> _PROVIDED TEXT_

Let the joint probabilty mass function of discrete random variables X and Y be given by
$f(x,y)=\frac{x^2+y^2}{25}$, for $(x,y) = (1,1), (1,3), (2,3)$
The value of E(Y) is ?
Attempt
$E(Y) = \sum_{x,y} y\cdot\frac{x^2 + y^2}{25}$
$E(Y) = \sum_{x,y}\frac{x^2y + y^3}{25}$
Substituting for $(x,y) = (1,1), (1,3), (2,3)$
$E(Y) = \frac1{25} + \frac{30}{25} + \frac{39}{25}$
$E(Y) = 2.80$
Is this right?
\begin{align} \mathbb E[Y] &= \sum_y y\cdot\mathbb P(Y=y)\\ &= 1\cdot\mathbb P(Y=1) + 3\cdot\mathbb P(Y=3)\\ &= \frac{1^2+1^2}{25} + 3\left(\frac{1^2+3^2}{25}+\frac{2^2+3^2}{25} \right)\\ &= \frac{71}{25}. \end{align}
In relation to the (1,1) point you seem to be claiming that $1\cdot \frac{1^2+1^2}{25}=\frac{1}{25}$.
It's more usually thought to be the case that $1^2+1^2>1$*. This seems to be the cause of your problem here.
* (Some people - reckless people perhaps - even claim that $1^2+1^2$ could be as much as $2$.)

Saved data entries:
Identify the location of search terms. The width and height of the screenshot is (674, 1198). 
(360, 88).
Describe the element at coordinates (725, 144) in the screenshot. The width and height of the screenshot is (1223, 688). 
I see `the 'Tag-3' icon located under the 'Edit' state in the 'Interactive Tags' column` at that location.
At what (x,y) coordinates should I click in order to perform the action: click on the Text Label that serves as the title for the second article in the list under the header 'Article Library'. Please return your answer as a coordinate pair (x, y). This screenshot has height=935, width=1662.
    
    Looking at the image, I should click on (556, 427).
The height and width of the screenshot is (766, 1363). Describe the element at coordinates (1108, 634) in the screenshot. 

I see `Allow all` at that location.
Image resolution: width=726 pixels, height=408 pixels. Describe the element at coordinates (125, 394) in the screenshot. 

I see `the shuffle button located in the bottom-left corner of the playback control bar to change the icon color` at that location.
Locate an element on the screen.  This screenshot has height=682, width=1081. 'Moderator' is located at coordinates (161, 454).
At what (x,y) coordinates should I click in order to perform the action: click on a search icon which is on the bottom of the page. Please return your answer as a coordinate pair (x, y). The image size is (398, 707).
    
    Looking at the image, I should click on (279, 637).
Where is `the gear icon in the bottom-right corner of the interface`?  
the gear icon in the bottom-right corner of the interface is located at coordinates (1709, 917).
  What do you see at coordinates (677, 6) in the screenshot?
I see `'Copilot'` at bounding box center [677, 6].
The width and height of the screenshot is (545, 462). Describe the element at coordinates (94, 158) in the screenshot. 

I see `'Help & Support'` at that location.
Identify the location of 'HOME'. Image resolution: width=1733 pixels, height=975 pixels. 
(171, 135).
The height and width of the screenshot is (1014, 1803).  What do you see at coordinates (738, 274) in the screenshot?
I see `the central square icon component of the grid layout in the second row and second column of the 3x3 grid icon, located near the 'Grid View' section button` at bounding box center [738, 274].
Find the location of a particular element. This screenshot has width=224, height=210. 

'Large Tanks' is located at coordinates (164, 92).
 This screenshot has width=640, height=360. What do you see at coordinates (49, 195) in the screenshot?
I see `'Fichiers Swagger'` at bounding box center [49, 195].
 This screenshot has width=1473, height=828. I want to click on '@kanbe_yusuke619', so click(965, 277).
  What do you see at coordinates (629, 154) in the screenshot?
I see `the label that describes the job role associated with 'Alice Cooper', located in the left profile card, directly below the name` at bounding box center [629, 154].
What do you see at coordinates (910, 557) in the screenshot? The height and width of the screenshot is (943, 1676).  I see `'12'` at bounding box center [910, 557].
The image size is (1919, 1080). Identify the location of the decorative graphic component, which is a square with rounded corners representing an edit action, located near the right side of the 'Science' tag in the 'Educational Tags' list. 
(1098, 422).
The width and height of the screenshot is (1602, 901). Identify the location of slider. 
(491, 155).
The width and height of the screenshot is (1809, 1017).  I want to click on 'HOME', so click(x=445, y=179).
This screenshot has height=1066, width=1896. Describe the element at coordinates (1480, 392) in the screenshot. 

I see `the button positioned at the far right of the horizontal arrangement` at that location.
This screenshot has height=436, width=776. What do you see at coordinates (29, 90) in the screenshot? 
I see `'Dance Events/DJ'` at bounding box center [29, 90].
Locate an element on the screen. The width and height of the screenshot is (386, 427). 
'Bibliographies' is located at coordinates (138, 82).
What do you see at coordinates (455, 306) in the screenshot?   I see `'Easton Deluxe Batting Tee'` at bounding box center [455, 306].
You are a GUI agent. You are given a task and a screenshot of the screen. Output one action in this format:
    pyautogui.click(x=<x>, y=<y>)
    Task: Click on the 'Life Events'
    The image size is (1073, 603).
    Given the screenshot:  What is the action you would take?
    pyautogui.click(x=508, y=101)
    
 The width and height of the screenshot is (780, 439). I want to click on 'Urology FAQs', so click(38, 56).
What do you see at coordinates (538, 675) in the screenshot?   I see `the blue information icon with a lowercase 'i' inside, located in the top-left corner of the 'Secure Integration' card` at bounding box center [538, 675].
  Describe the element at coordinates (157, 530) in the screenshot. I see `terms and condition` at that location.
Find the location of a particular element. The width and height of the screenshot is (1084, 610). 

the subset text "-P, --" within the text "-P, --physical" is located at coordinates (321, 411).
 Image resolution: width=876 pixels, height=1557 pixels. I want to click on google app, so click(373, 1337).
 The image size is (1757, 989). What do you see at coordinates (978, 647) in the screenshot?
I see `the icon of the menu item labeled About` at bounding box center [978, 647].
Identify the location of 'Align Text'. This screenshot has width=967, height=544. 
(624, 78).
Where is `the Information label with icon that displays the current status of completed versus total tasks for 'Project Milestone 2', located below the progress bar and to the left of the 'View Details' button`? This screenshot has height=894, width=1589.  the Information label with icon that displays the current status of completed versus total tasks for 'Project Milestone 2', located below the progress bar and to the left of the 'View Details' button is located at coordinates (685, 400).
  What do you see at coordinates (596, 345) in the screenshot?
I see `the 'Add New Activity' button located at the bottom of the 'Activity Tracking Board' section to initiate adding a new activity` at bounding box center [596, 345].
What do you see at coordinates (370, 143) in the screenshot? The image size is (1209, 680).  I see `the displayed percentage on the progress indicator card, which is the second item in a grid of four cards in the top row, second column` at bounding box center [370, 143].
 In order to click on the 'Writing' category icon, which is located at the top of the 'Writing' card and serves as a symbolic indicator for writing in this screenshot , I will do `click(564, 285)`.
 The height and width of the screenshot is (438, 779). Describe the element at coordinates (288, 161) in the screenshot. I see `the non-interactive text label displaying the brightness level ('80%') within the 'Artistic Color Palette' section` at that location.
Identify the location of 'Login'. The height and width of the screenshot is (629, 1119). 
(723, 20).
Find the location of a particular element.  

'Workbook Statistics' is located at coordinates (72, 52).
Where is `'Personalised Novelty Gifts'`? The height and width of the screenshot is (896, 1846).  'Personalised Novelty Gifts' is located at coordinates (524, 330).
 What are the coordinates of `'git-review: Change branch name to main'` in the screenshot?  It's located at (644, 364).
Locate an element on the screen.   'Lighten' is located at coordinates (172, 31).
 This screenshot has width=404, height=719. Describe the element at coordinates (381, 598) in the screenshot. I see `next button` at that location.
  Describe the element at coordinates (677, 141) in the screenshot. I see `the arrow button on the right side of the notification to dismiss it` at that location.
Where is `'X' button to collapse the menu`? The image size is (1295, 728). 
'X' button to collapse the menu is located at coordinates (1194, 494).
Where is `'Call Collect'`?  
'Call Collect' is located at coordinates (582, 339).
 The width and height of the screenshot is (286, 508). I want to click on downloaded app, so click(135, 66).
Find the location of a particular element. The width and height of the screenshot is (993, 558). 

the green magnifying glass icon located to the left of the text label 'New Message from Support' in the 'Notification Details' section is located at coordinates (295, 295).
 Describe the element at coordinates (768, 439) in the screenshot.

> _WORK TO BE COMPLETED_
In the forum thread, what value of E[Y] does the reply's calculation arrive at?

> _EXERCISE SOLUTION_
71/25